▶ [EXTRACTED INFORMATION]:
__________________________________________________

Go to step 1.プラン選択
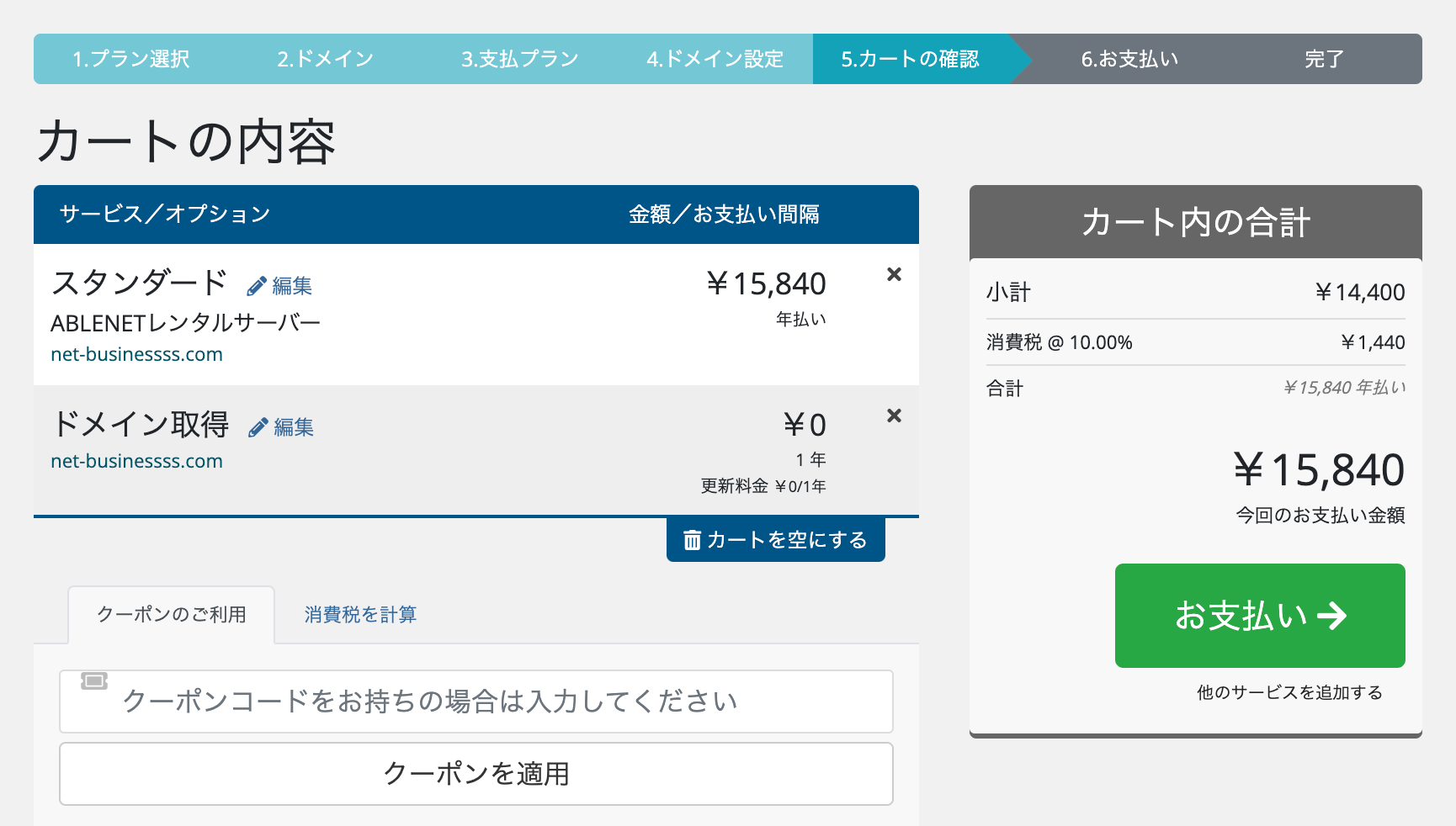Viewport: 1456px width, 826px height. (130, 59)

__________________________________________________

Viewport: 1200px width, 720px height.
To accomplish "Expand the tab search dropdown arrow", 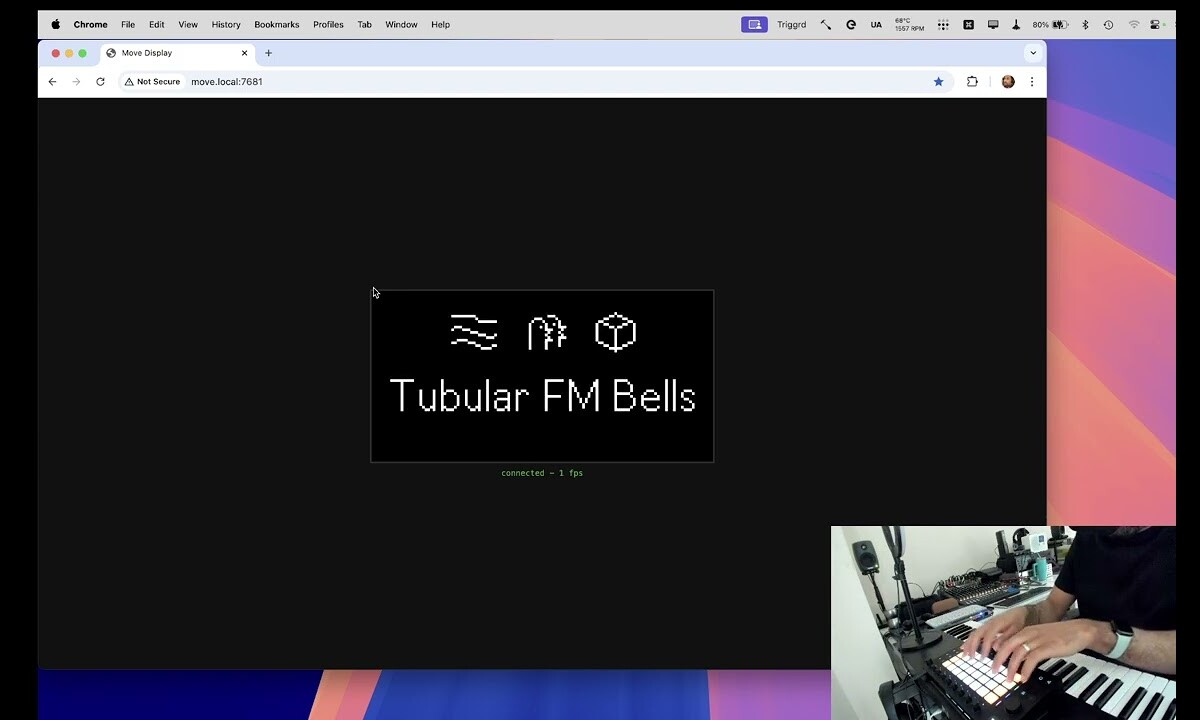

__________________________________________________

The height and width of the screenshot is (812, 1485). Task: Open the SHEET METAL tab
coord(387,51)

__________________________________________________

▶ [YOUR INSTRUCTIONS]: Copy only the lines above from the one containing "Viewport: 1200px width, 720px height." through the one containing "the tab search", both included. Leave out the pictures.

▶ [FINISHED TASK]:
Viewport: 1200px width, 720px height.
To accomplish "Expand the tab search dropdown arrow", 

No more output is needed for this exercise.